例えば、冬の入試シースンにはトラックの運転手が試験時間に遅れそうな受験生を車に乗せて試験会場まで送り届け、名前も名乗らず去っていったという話は何年かに一度はワイドショーで取り上げられる。最近では、東日本大震災後の寄付や物資の支援などに加わった人も少なくないはずだ。こうした、顔もしらない赤の他人への利他的行動はなぜおこるのか。本書では生物学、経済学、心理学などの既存の実験成果をもとに、この解明に挑んでいる。

そもそも生物は自分の種を残すために行動する。その点では本来、利他的な行動というのは考えにくい。そうした中、何故、利他的に行動するかと言えば、それは結局、血の存続を合理的に考えた結果である。つまり、自分が一時的に損をしても、一族での存続(適応度)が高まると判断するとき、人は血縁の濃度に応じて利他的になる。

だが、我々は血がつながらない他人に対しても利他的だ。なぜだろうか。それは本書によれば、互恵的利他行動という考え方に基づく。「お互い様」の精神だ。すぐにではないにしろ、いつかは「お返し」してもらえるという発想だ。また、直接的に恩を与えた人間から返ってこないにしても、利他行動で「評判」が高まることで、巡り巡って、経済的な尺度でより高いリターンが期待できるわけだ。

だが、これでは冒頭の行為は、説明がつかない。
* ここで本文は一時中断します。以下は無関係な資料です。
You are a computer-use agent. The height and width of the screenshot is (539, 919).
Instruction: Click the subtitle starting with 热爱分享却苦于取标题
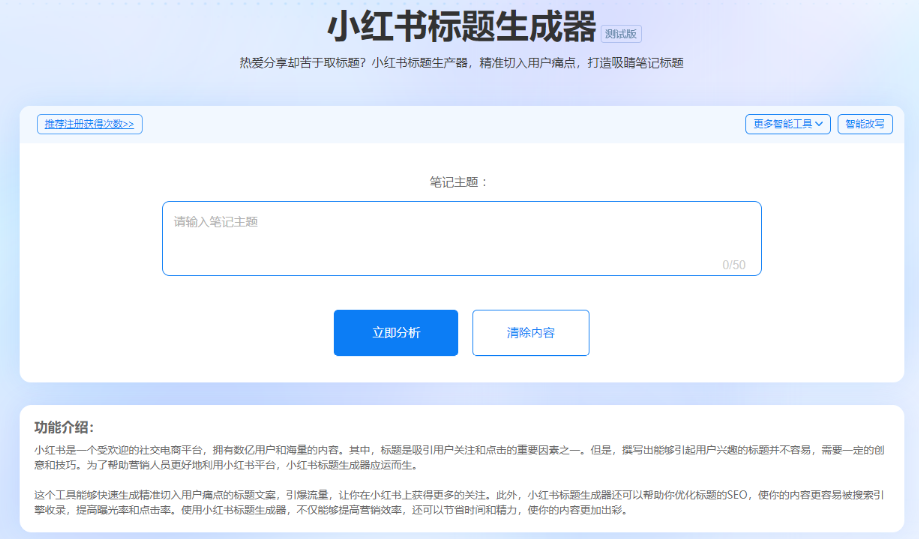coord(461,63)
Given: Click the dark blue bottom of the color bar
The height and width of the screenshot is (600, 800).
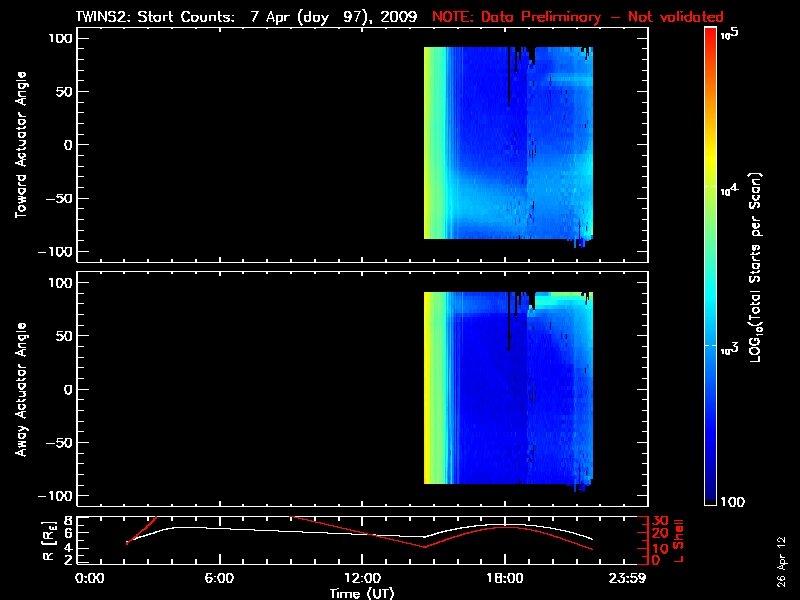Looking at the screenshot, I should click(711, 500).
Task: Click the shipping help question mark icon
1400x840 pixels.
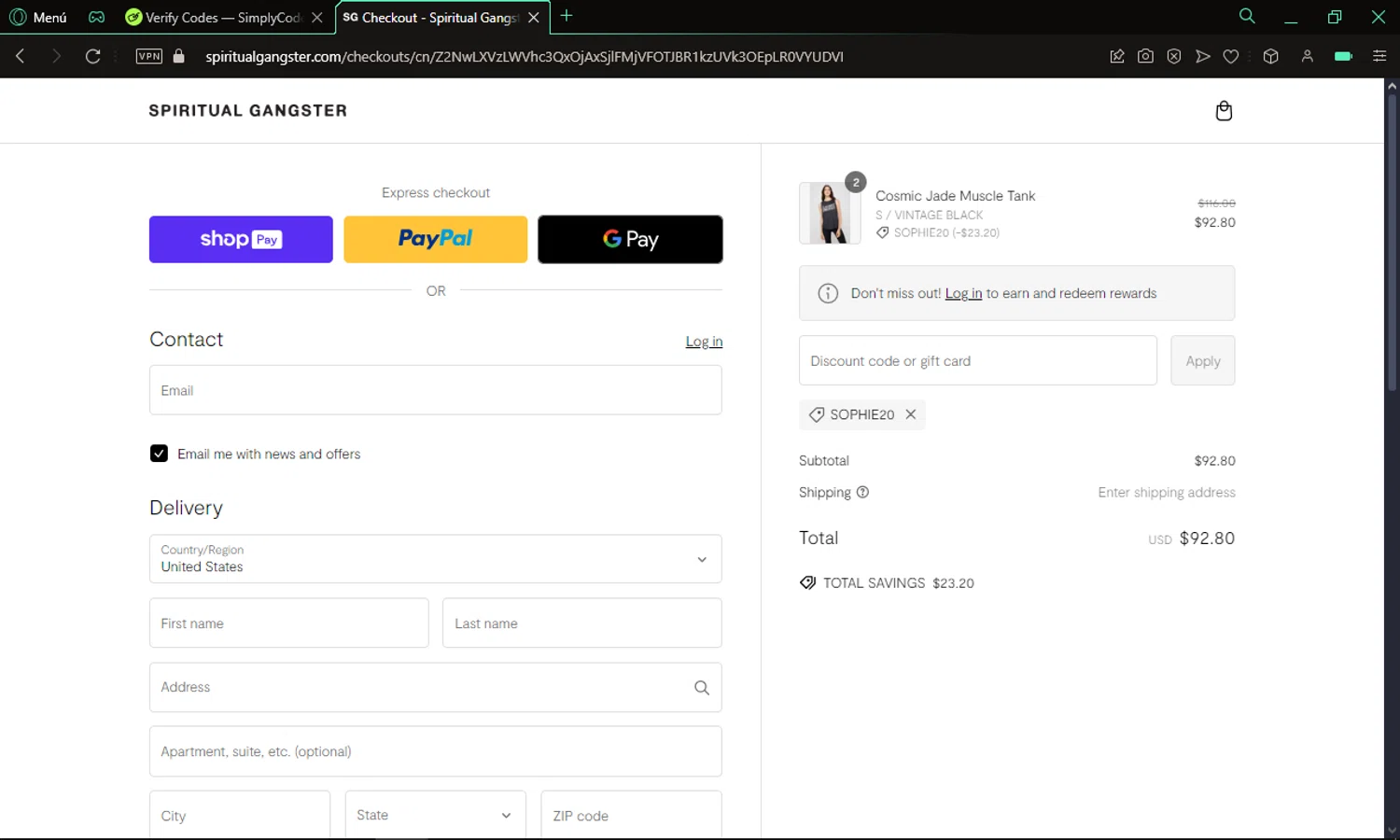Action: [x=862, y=492]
伊達直人の正体は誰か分からないし、トラックの運転手も人知れず去っていったからだ。本書によれば、このような人々は他者に対して親切に振る舞うという行為自体を報酬と感じる仕組みがあるという。実際、脳の研究でも裏付けられている。著者は、巡り巡って返ってくる利他行動が進化した結果そのようなメカニズムが生まれた可能性が高いとしている。つまり、伊達直人のような人々は普段から利他的な行動をすることによって、彼・彼女を良く知る人からサポートを受けており、利他的な行為がもたらす恩恵を知っている。利他的行為をすることが後のリターンにつながるため、行為自体が快楽になっているわけだ。暴論を言ってしまえば、人が利他的な行為をすべきで非利他的な行為をすべきでないのは最終的には自分自身の損得なのである。

もちろん、人間、誰もがそのような互恵関係に下支えされた集団に属しているわけではない。だが、著者は言う。人間は外見で利他的かどうかを判断できる、つまり関与する集団を意図的に選べる。これは科学的にもある程度、実証されているという。既存の実験では、利他的な人ほど笑ったときに、眼輪筋がよく動く、わかりやすく言えば、目尻にしわがよくできるという。これは日米の研究結果に共通している。

この記述を読んで、私は思わず鏡を見つめてしまったが、外見という者はある程度、尺度になるのは自分の経験でも納得できる。「うさんくさいなー」と思う人は一部を除き、大概うさんくさい。『人は見た目が9割』なんて本も会ったし、本屋に行くと『初対面で~』なんて本が所狭しと並んでいる。今や、利他的かどうかもわかってしまう時代なのかと。鏡の前で目尻を増やしながら、月光仮面の仮面の下はどんな顔をしていたのかなとぼんやり考えた。